◆ RECORD EXCERPTS
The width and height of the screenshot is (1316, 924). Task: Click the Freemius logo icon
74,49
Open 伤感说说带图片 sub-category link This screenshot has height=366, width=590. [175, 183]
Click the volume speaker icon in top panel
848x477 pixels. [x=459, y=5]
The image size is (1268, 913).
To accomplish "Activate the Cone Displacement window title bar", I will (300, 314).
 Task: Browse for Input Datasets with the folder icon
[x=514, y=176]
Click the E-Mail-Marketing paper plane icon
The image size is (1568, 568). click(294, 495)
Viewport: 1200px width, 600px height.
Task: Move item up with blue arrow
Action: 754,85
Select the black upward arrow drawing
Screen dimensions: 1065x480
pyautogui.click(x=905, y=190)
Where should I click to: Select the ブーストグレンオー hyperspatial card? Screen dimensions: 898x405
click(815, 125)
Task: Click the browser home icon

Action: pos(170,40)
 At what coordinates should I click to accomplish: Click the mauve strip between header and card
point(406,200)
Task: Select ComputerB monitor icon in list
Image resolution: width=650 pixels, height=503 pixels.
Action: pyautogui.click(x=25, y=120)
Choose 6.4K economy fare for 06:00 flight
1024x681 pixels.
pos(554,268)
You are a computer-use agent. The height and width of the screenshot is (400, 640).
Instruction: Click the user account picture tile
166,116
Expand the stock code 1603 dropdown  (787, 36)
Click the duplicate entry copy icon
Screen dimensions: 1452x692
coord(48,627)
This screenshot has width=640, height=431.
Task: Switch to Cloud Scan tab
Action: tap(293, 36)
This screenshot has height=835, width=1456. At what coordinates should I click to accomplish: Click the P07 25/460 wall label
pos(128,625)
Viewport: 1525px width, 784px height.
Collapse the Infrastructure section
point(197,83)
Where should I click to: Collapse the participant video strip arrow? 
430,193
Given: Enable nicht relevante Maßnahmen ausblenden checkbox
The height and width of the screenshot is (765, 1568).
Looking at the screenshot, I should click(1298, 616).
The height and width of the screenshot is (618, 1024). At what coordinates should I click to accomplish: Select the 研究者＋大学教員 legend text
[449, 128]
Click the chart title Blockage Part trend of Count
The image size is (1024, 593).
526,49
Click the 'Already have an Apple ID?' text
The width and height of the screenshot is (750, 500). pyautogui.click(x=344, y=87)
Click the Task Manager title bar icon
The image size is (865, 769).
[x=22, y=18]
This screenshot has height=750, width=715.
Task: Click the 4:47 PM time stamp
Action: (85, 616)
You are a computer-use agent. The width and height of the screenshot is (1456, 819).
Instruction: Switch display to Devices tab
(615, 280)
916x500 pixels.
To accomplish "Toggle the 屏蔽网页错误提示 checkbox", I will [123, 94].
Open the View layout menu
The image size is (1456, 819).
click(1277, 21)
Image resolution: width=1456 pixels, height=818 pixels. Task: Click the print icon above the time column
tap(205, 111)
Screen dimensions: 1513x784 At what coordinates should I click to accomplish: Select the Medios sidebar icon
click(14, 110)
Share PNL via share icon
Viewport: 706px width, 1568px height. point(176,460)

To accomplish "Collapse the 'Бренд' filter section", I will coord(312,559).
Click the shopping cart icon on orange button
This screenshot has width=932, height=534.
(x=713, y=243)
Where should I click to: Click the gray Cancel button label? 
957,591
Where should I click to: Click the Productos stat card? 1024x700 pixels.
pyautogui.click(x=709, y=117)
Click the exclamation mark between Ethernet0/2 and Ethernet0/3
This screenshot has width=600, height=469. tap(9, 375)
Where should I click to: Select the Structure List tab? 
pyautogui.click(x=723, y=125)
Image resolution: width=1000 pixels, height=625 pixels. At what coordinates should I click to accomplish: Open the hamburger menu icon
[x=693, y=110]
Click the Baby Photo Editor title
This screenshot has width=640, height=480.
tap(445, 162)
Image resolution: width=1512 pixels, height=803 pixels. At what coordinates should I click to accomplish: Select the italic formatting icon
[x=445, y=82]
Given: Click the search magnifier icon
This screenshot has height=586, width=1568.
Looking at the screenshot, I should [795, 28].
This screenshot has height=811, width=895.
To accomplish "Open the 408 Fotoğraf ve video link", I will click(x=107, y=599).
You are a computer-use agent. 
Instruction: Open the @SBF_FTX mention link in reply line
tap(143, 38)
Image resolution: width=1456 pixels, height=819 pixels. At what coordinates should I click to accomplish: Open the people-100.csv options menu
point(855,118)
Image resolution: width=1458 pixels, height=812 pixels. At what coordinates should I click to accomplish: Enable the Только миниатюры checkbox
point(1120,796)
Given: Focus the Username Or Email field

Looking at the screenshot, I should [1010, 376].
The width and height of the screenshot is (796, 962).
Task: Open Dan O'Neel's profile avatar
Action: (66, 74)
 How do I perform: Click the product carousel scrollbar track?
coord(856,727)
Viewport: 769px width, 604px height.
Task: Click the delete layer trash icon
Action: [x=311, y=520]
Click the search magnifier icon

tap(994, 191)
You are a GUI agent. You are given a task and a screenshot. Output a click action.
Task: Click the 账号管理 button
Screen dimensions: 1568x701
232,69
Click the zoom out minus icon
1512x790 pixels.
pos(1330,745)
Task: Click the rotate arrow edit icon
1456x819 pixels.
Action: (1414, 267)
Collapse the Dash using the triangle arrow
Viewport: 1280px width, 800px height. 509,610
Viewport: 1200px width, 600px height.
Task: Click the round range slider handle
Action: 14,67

◆ YOUR TASK
Revise the stretch from the line containing "Click the Baby Photo Editor title" through the end of the items so that "search magnifier icon" reads "magnifying glass icon" wherever it occurs, and change nothing else in those lines.

◆ RIGHT ANSWER
Click the Baby Photo Editor title
This screenshot has width=640, height=480.
tap(445, 162)
Image resolution: width=1512 pixels, height=803 pixels. At what coordinates should I click to accomplish: Select the italic formatting icon
[x=445, y=82]
Given: Click the magnifying glass icon
This screenshot has height=586, width=1568.
Looking at the screenshot, I should [795, 28].
This screenshot has height=811, width=895.
To accomplish "Open the 408 Fotoğraf ve video link", I will click(x=107, y=599).
You are a computer-use agent. 
Instruction: Open the @SBF_FTX mention link in reply line
tap(143, 38)
Image resolution: width=1456 pixels, height=819 pixels. At what coordinates should I click to accomplish: Open the people-100.csv options menu
point(855,118)
Image resolution: width=1458 pixels, height=812 pixels. At what coordinates should I click to accomplish: Enable the Только миниатюры checkbox
point(1120,796)
Given: Focus the Username Or Email field

Looking at the screenshot, I should [1010, 376].
The width and height of the screenshot is (796, 962).
Task: Open Dan O'Neel's profile avatar
Action: (66, 74)
 How do I perform: Click the product carousel scrollbar track?
coord(856,727)
Viewport: 769px width, 604px height.
Task: Click the delete layer trash icon
Action: [x=311, y=520]
Click the magnifying glass icon

tap(994, 191)
You are a GUI agent. You are given a task and a screenshot. Output a click action.
Task: Click the 账号管理 button
Screen dimensions: 1568x701
232,69
Click the zoom out minus icon
1512x790 pixels.
pos(1330,745)
Task: Click the rotate arrow edit icon
1456x819 pixels.
Action: (1414, 267)
Collapse the Dash using the triangle arrow
Viewport: 1280px width, 800px height. 509,610
Viewport: 1200px width, 600px height.
Task: Click the round range slider handle
Action: 14,67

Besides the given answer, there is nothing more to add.